> _Data_
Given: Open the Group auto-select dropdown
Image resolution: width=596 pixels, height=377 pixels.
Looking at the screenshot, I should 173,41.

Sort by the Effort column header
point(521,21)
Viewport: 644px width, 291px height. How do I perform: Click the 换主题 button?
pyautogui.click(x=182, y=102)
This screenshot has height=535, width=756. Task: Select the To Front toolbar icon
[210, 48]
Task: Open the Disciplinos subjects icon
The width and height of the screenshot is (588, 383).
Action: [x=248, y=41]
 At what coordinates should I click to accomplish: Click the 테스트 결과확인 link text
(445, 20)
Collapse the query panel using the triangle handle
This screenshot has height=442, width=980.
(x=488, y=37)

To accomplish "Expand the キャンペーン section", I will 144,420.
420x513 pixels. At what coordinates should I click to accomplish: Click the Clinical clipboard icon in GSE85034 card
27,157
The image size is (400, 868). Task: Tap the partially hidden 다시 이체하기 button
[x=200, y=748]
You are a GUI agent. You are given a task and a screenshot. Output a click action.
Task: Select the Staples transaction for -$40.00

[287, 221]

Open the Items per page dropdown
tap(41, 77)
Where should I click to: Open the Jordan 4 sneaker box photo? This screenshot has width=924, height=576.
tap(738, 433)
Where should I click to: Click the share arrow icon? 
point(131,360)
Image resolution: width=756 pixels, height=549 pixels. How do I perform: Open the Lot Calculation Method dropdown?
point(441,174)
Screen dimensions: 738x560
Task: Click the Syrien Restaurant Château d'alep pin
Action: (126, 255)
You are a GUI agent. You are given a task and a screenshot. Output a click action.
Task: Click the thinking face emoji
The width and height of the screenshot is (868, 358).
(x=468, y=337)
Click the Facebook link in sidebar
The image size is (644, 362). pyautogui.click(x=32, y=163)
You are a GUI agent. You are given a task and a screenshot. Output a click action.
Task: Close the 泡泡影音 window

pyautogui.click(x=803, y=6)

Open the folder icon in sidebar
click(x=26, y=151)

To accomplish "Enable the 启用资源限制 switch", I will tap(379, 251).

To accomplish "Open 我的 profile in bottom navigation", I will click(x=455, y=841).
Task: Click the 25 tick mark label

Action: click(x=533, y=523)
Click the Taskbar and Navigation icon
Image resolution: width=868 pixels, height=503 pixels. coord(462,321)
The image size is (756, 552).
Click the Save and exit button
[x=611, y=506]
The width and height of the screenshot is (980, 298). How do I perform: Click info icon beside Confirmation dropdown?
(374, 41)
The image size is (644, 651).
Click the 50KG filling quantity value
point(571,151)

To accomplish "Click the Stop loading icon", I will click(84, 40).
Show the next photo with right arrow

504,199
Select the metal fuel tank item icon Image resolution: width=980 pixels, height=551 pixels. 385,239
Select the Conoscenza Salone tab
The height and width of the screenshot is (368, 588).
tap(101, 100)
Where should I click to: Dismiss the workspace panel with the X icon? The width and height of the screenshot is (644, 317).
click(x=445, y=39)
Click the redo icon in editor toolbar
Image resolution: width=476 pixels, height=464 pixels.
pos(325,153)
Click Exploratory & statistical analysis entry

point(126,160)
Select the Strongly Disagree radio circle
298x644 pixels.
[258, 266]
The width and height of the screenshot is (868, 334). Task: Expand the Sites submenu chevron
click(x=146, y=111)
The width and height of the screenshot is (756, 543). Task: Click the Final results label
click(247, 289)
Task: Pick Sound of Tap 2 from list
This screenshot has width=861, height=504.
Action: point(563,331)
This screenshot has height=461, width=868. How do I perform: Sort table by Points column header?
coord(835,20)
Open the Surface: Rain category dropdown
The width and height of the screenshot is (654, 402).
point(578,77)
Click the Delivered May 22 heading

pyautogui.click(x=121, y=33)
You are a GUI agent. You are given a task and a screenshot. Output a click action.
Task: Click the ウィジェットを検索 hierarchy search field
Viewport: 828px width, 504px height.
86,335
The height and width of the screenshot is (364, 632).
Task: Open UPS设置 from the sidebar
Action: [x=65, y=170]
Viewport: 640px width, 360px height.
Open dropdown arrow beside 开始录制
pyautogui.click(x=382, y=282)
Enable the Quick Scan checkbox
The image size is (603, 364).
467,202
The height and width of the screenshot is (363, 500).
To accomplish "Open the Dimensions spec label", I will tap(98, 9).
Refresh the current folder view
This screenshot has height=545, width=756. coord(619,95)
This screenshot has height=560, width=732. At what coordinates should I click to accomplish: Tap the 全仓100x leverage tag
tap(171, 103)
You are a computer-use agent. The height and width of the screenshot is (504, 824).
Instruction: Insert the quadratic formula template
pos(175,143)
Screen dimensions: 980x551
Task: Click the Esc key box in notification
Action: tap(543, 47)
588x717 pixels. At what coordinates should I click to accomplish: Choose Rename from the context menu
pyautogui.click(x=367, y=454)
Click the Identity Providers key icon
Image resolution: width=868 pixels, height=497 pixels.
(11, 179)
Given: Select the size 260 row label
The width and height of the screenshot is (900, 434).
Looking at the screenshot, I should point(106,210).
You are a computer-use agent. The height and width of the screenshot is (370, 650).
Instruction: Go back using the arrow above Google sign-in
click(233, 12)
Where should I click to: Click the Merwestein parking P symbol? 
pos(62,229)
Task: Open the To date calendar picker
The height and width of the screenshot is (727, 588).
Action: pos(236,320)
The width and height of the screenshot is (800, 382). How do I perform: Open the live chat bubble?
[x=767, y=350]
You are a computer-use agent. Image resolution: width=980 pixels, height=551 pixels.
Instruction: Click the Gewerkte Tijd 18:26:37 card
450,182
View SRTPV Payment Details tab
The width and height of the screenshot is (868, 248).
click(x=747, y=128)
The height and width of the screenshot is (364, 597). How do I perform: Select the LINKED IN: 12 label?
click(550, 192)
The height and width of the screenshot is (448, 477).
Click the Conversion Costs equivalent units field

> _Your instructions_
Each line above needs to be repeated exactly, with nothing omitted.

> _Worked solution_
Given: Open the Group auto-select dropdown
Image resolution: width=596 pixels, height=377 pixels.
Looking at the screenshot, I should 173,41.

Sort by the Effort column header
point(521,21)
Viewport: 644px width, 291px height. How do I perform: Click the 换主题 button?
pyautogui.click(x=182, y=102)
This screenshot has height=535, width=756. Task: Select the To Front toolbar icon
[210, 48]
Task: Open the Disciplinos subjects icon
The width and height of the screenshot is (588, 383).
Action: [x=248, y=41]
 At what coordinates should I click to accomplish: Click the 테스트 결과확인 link text
(445, 20)
Collapse the query panel using the triangle handle
This screenshot has height=442, width=980.
(x=488, y=37)

To accomplish "Expand the キャンペーン section", I will 144,420.
420x513 pixels. At what coordinates should I click to accomplish: Click the Clinical clipboard icon in GSE85034 card
27,157
The image size is (400, 868). Task: Tap the partially hidden 다시 이체하기 button
[x=200, y=748]
You are a GUI agent. You are given a task and a screenshot. Output a click action.
Task: Select the Staples transaction for -$40.00

[287, 221]

Open the Items per page dropdown
tap(41, 77)
Where should I click to: Open the Jordan 4 sneaker box photo? This screenshot has width=924, height=576.
tap(738, 433)
Where should I click to: Click the share arrow icon? 
point(131,360)
Image resolution: width=756 pixels, height=549 pixels. How do I perform: Open the Lot Calculation Method dropdown?
point(441,174)
Screen dimensions: 738x560
Task: Click the Syrien Restaurant Château d'alep pin
Action: (126, 255)
You are a GUI agent. You are given a task and a screenshot. Output a click action.
Task: Click the thinking face emoji
The width and height of the screenshot is (868, 358).
(x=468, y=337)
Click the Facebook link in sidebar
The image size is (644, 362). pyautogui.click(x=32, y=163)
You are a GUI agent. You are given a task and a screenshot. Output a click action.
Task: Close the 泡泡影音 window

pyautogui.click(x=803, y=6)

Open the folder icon in sidebar
click(x=26, y=151)

To accomplish "Enable the 启用资源限制 switch", I will tap(379, 251).

To accomplish "Open 我的 profile in bottom navigation", I will click(x=455, y=841).
Task: Click the 25 tick mark label

Action: click(x=533, y=523)
Click the Taskbar and Navigation icon
Image resolution: width=868 pixels, height=503 pixels. coord(462,321)
The image size is (756, 552).
Click the Save and exit button
[x=611, y=506]
The width and height of the screenshot is (980, 298). How do I perform: Click info icon beside Confirmation dropdown?
(374, 41)
The image size is (644, 651).
Click the 50KG filling quantity value
point(571,151)

To accomplish "Click the Stop loading icon", I will click(84, 40).
Show the next photo with right arrow

504,199
Select the metal fuel tank item icon Image resolution: width=980 pixels, height=551 pixels. 385,239
Select the Conoscenza Salone tab
The height and width of the screenshot is (368, 588).
tap(101, 100)
Where should I click to: Dismiss the workspace panel with the X icon? The width and height of the screenshot is (644, 317).
click(x=445, y=39)
Click the redo icon in editor toolbar
Image resolution: width=476 pixels, height=464 pixels.
pos(325,153)
Click Exploratory & statistical analysis entry

point(126,160)
Select the Strongly Disagree radio circle
298x644 pixels.
[258, 266]
The width and height of the screenshot is (868, 334). Task: Expand the Sites submenu chevron
click(x=146, y=111)
The width and height of the screenshot is (756, 543). Task: Click the Final results label
click(247, 289)
Task: Pick Sound of Tap 2 from list
This screenshot has width=861, height=504.
Action: point(563,331)
This screenshot has height=461, width=868. How do I perform: Sort table by Points column header?
coord(835,20)
Open the Surface: Rain category dropdown
The width and height of the screenshot is (654, 402).
point(578,77)
Click the Delivered May 22 heading

pyautogui.click(x=121, y=33)
You are a GUI agent. You are given a task and a screenshot. Output a click action.
Task: Click the ウィジェットを検索 hierarchy search field
Viewport: 828px width, 504px height.
86,335
The height and width of the screenshot is (364, 632).
Task: Open UPS设置 from the sidebar
Action: [x=65, y=170]
Viewport: 640px width, 360px height.
Open dropdown arrow beside 开始录制
pyautogui.click(x=382, y=282)
Enable the Quick Scan checkbox
The image size is (603, 364).
467,202
The height and width of the screenshot is (363, 500).
To accomplish "Open the Dimensions spec label", I will tap(98, 9).
Refresh the current folder view
This screenshot has height=545, width=756. coord(619,95)
This screenshot has height=560, width=732. At what coordinates should I click to accomplish: Tap the 全仓100x leverage tag
tap(171, 103)
You are a computer-use agent. The height and width of the screenshot is (504, 824).
Instruction: Insert the quadratic formula template
pos(175,143)
Screen dimensions: 980x551
Task: Click the Esc key box in notification
Action: tap(543, 47)
588x717 pixels. At what coordinates should I click to accomplish: Choose Rename from the context menu
pyautogui.click(x=367, y=454)
Click the Identity Providers key icon
Image resolution: width=868 pixels, height=497 pixels.
(11, 179)
Given: Select the size 260 row label
The width and height of the screenshot is (900, 434).
Looking at the screenshot, I should point(106,210).
You are a computer-use agent. The height and width of the screenshot is (370, 650).
Instruction: Go back using the arrow above Google sign-in
click(233, 12)
Where should I click to: Click the Merwestein parking P symbol? 
pos(62,229)
Task: Open the To date calendar picker
The height and width of the screenshot is (727, 588).
Action: pos(236,320)
The width and height of the screenshot is (800, 382). How do I perform: Open the live chat bubble?
[x=767, y=350]
You are a computer-use agent. Image resolution: width=980 pixels, height=551 pixels.
Instruction: Click the Gewerkte Tijd 18:26:37 card
450,182
View SRTPV Payment Details tab
The width and height of the screenshot is (868, 248).
click(x=747, y=128)
The height and width of the screenshot is (364, 597). How do I perform: Select the LINKED IN: 12 label?
click(550, 192)
The height and width of the screenshot is (448, 477).
Click the Conversion Costs equivalent units field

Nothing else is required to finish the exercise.